* [TAREAS Y EJERCICIOS]:
a. Devuelve sin cambios el fragmento del artículo sobre la túnica del amor que va desde "Y ésta es mi" hasta "aleccionadora, ejemplar, vivificante.".
b. Responde según el artículo sobre la túnica del amor:
(i) ¿Qué día y a qué hora se sitúa la escena inicial?
(ii) ¿Dónde se encuentra ahora el novio de la nazarena?
(iii) ¿Al pasar por qué lugar se le desborda el corazón a la nazarena?

* [DOCUMENTO DE ORIGEN]:
========================================
Articulo


158 La túnica del amor.

 Martes santo. Nueve y  media de la noche. La plaza de  Don Bosco se llena de gente. Todos esperan  el gran momento. En los ojos de todos y cada  uno se presiente la riqueza interior de una emoción callada. La oración se hace silencio, y el silencio respetuoso se hace oración. Entre el bullicio -esta espléndida tarde-noche- encontramos un recogimiento que nos sobrecoge. En un breve instante, fugazmente, el murmullo de la plaza se  rompe. La puerta de la Iglesia se abre muy despacio. La cruz de guía atraviesa el dintel y con ello comienza la estación de penitencia. Austeridad, recogimiento, riguroso silencio, oración callada, Jesús de la Humildad que sufre y ama, María de la Salud que espera con el alma llena de dolor...
Señor de la Humildad. Linares
Y yo: que soy uno cualquiera de los espectadores, que -pasivo- contempló la escena -la rica escena- de una Hermandad genuinamente sería, de una Hermandad llena de tradición e historia; al contemplar, cierro los ojos y vuelo con el pensamiento, adentrándome en el corazón y en los  sentimientos de uno de los nazarenos. Ella es una mujer, el palpitar de ese corazón suyo es rápido y sereno, allí se descubre la maravilla de una íntima vivencia. Ese corazón está rebosante: porque es el corazón de una hija, una buena hija que acompaña a su Padre en su dolor y a su Madre: que está sufriendo con fortaleza y desconsuelo el signo de esa contradicción. Y esa hija siente  satisfacción de ese procesionar pausado, pero gratificante y alentador. Ella  vive y vibra, siente profundamente con hondura y con emoción un silencio que fortalece su alma. Todo es normal en este nazareno, que ejemplarmente vive su estación de penitencia; y lo hace, con la humildad que ha aprendido de la vida de su Señor Jesús. Señor Jesús al que tanto ama. Como  digo, todo es normal, hasta que, en un lugar determinado, el corazón del penitente se desborda en un tictac apresurado, el ritmo se acelera, las lágrimas aparecen en los ojos, el lamento incontrolable rompe un silencio lleno del más sereno rigor penitencial. Y de corazón a corazón yo le pregunto, y lo hago, porque tiene que haber una causa adecuada para esta actitud de pena que ha invadido su ser; y ella me cuenta la  historia: "Mi novio, al que yo amo con una locura desbordante, y yo, somos hermanos de ésta cofradía; él, está ahora en una labor humanitaria -muy, muy lejos- consolando los cuerpos, y los espíritus, de tanta gente que sufre. Y él, antes de irse, me pidió encarecidamente, y con lágrimas en los ojos, que vistiera su túnica nazarena y acompañara a sus  sagradas imágenes en su puesto, pues yo habitualmente no salgo en la estación penitencial. Pedí permiso a la Hermandad para ocupar su sitio en el cortejo  procesional: muy cerca del Señor de la Humildad; y  aquí estoy llevando con orgullo su  sagrada túnica". Y de nuevo  yo pregunto, con la curiosidad de quién ha quedado gratamente sorprendido: ¿Y esas lágrimas, a que se han debido? Y ella me sigue contando: "al pasar por la casa, en donde, en un futuro cercano, vamos a compartir nuestro amor, he sentido la cercanía de su presencia y he redescubierto la maravilla de su amor; y mi corazón se ha desbordado en gozo, y mi alma se ha llenado de una dulce melancolía..."
Y ésta es mi bella historia. Estos días de espíritu penitencial, estas historias se multiplican y las vivencias emotivas son tan proliferas como la vida misma. Esta historia  es un “mágico” engendro de la imaginación del que escribe, pero puede ser tan real como ya de hecho aleccionadora, ejemplar, vivificante.
========================================
* [REGISTROS PROPORCIONADOS]:
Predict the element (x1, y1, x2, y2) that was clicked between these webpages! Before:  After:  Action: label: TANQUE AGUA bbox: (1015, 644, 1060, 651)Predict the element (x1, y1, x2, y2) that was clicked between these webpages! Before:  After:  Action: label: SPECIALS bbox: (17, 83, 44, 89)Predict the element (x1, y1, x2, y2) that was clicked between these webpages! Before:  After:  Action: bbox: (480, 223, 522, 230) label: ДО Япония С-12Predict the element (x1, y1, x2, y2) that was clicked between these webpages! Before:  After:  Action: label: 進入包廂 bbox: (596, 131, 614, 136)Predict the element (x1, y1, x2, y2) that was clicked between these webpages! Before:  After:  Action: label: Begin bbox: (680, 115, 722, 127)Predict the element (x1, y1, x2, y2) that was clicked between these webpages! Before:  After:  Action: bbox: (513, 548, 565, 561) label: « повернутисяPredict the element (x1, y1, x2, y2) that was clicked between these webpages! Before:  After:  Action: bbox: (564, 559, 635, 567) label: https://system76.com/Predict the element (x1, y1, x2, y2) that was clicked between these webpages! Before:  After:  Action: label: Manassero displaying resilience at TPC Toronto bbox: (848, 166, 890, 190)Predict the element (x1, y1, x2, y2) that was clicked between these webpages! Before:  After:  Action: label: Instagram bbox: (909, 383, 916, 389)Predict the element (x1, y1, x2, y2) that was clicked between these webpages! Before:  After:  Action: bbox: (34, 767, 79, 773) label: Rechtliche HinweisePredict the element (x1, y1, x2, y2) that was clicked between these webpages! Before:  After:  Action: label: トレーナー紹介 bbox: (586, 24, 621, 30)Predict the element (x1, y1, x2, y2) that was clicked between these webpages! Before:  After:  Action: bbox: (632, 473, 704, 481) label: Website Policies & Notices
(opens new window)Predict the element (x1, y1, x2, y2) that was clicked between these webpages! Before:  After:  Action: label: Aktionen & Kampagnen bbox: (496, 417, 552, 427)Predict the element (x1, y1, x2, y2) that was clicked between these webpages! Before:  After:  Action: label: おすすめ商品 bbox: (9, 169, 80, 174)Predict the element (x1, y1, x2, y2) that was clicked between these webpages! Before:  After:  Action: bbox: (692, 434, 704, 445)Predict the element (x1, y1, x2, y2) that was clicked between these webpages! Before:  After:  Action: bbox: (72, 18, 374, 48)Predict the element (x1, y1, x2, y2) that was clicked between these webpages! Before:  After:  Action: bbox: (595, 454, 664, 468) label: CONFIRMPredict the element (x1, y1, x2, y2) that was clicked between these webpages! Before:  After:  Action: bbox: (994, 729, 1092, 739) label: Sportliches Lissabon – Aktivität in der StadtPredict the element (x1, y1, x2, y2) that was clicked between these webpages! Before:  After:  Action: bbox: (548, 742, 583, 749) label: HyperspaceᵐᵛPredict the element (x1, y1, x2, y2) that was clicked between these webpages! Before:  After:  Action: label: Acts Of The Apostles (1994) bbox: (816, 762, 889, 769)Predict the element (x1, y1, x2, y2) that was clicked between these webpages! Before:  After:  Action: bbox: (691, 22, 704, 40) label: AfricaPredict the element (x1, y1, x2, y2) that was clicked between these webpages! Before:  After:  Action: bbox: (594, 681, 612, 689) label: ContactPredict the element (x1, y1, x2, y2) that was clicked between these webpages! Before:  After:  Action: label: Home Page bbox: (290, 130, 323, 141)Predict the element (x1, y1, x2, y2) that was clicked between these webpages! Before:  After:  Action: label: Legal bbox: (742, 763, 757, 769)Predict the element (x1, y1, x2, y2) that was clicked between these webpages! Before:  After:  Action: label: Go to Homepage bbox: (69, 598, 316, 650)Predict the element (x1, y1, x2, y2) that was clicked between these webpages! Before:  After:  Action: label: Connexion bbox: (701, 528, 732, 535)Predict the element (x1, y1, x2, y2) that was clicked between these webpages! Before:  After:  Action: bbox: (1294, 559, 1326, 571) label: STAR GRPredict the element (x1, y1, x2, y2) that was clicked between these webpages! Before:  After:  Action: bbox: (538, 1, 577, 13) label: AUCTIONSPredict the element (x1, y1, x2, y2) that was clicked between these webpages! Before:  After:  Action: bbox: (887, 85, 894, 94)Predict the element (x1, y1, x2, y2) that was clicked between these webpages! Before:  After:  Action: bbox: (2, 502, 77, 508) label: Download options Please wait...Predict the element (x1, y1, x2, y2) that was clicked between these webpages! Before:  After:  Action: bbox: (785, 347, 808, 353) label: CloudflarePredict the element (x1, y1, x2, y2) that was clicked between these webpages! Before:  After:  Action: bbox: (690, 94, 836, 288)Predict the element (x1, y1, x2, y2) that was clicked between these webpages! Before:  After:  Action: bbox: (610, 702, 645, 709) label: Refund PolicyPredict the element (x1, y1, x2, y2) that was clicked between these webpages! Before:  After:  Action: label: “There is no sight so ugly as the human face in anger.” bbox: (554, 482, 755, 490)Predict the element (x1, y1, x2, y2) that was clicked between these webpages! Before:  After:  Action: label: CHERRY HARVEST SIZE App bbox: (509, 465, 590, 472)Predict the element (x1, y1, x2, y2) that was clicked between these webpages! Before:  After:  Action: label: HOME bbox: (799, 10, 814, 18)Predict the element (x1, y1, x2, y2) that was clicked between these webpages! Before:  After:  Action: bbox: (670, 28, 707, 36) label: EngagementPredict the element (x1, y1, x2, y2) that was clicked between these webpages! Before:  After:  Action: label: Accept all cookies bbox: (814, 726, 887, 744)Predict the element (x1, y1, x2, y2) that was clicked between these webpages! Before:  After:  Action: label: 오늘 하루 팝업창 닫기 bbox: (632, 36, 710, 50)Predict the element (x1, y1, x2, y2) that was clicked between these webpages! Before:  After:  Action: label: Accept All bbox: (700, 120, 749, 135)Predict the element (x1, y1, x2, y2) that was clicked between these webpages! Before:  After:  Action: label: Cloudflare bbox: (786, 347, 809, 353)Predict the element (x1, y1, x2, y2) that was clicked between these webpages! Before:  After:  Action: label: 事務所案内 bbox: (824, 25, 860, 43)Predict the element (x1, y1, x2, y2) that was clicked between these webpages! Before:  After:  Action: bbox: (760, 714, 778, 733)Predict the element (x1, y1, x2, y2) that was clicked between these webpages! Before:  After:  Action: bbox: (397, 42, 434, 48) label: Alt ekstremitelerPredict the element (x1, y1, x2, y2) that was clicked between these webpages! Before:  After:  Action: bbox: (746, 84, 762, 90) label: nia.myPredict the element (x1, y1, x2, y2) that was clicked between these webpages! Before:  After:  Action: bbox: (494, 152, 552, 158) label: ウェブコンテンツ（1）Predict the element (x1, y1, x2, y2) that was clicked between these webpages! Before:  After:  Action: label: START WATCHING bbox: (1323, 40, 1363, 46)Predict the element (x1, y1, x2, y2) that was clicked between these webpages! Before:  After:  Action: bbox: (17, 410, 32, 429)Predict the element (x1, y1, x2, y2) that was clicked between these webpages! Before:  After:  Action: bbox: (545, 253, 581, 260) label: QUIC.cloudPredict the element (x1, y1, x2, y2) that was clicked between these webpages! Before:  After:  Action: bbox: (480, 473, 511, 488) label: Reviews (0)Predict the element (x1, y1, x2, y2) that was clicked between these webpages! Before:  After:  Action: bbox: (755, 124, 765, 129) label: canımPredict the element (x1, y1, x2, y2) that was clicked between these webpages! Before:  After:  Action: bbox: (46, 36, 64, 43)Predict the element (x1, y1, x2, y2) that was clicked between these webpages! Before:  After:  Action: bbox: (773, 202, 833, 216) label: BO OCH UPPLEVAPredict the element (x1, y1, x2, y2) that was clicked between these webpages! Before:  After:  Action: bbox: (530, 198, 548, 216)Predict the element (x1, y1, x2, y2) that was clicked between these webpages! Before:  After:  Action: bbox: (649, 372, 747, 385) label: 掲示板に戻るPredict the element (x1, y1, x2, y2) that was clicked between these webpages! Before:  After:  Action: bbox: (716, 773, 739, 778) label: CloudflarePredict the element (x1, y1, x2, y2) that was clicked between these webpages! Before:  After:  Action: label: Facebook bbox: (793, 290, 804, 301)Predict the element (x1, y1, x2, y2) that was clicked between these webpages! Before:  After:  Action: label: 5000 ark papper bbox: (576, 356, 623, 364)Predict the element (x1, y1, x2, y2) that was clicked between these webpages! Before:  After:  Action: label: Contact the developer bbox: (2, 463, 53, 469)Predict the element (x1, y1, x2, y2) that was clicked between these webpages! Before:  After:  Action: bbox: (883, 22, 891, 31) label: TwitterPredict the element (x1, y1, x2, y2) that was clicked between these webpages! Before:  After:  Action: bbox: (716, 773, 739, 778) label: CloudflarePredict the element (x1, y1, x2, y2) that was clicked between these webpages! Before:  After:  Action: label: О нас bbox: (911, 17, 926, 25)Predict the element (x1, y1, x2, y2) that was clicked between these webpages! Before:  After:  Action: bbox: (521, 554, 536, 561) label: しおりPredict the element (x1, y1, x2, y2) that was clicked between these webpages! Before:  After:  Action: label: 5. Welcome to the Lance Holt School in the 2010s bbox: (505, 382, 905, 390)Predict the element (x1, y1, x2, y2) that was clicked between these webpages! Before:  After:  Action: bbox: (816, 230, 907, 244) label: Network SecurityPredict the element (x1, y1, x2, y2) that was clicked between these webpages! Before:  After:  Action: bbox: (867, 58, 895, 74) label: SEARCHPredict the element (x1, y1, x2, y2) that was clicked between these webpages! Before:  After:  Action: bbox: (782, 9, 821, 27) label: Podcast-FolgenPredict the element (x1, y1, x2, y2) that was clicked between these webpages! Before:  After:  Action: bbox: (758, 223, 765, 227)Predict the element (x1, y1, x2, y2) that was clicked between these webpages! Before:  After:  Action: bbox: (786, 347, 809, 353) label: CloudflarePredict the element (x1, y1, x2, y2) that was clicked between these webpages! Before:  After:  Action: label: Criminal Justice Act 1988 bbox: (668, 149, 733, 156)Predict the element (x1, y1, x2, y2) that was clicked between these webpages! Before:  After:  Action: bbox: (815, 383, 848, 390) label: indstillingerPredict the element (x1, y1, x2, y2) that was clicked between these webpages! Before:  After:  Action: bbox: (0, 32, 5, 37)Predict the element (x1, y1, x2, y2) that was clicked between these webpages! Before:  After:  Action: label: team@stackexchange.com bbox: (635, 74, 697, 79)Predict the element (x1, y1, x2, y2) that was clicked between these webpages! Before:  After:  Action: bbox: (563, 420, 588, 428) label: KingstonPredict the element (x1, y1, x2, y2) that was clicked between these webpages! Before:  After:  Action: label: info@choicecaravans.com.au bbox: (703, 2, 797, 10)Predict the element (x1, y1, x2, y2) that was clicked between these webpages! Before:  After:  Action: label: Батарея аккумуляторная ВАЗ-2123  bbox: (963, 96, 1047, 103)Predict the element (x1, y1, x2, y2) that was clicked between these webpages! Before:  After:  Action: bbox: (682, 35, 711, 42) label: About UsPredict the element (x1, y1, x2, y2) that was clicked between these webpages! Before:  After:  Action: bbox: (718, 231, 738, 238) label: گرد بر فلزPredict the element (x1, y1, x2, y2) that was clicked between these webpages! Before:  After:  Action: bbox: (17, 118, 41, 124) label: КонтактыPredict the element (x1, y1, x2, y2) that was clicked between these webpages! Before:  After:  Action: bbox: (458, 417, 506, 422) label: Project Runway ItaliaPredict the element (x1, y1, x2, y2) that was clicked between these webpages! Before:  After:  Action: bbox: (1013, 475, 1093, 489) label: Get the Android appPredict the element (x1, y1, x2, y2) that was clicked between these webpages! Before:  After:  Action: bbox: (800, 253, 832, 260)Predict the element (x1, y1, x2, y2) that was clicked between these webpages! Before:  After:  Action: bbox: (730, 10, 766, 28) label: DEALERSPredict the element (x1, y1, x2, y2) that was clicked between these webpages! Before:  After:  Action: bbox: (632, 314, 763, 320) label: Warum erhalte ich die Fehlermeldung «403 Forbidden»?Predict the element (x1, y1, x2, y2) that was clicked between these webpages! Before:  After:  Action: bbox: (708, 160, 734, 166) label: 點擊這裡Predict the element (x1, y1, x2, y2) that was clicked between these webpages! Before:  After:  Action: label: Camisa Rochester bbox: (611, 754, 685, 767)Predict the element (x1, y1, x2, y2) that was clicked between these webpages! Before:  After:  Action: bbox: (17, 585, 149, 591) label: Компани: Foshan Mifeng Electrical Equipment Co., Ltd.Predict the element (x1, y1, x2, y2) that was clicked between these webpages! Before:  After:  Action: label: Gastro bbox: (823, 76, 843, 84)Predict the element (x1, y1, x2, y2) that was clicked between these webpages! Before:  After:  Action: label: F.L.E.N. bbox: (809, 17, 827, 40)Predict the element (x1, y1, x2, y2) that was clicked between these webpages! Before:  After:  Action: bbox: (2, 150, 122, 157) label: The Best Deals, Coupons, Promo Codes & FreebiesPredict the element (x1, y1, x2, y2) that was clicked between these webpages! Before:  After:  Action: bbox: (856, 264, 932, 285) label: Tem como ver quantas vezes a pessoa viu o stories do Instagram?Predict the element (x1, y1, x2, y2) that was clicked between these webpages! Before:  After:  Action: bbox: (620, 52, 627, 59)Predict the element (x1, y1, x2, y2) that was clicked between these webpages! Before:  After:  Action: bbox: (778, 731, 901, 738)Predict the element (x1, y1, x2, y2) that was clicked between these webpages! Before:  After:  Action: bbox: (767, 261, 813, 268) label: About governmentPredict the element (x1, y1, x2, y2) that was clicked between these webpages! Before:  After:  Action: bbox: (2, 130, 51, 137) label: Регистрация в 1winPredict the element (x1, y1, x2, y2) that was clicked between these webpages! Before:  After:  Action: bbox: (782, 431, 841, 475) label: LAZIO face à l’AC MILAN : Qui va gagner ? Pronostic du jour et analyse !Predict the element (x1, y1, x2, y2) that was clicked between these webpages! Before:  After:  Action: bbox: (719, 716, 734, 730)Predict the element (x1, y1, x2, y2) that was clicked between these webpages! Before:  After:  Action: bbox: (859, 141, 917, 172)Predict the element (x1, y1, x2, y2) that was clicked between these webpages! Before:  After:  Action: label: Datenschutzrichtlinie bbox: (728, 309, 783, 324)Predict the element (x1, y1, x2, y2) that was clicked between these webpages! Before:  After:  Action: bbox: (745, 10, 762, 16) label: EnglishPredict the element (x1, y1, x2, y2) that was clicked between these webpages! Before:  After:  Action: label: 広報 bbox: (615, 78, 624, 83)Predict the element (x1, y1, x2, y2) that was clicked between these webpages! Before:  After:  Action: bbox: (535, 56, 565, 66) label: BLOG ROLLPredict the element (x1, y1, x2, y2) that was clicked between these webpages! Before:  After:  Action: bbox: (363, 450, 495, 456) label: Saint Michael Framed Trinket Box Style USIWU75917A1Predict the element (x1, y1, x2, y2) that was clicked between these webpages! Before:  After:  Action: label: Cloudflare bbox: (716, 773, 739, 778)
========================================
* [RESPUESTAS DE ACTIVIDADES]:
a.
Y ésta es mi bella historia. Estos días de espíritu penitencial, estas historias se multiplican y las vivencias emotivas son tan proliferas como la vida misma. Esta historia  es un “mágico” engendro de la imaginación del que escribe, pero puede ser tan real como ya de hecho aleccionadora, ejemplar, vivificante.

b.
(i) El Martes Santo, a las nueve y media de la noche.
(ii) En una labor humanitaria, muy, muy lejos.
(iii) Por la casa donde, en un futuro cercano, ella y su novio van a compartir su amor.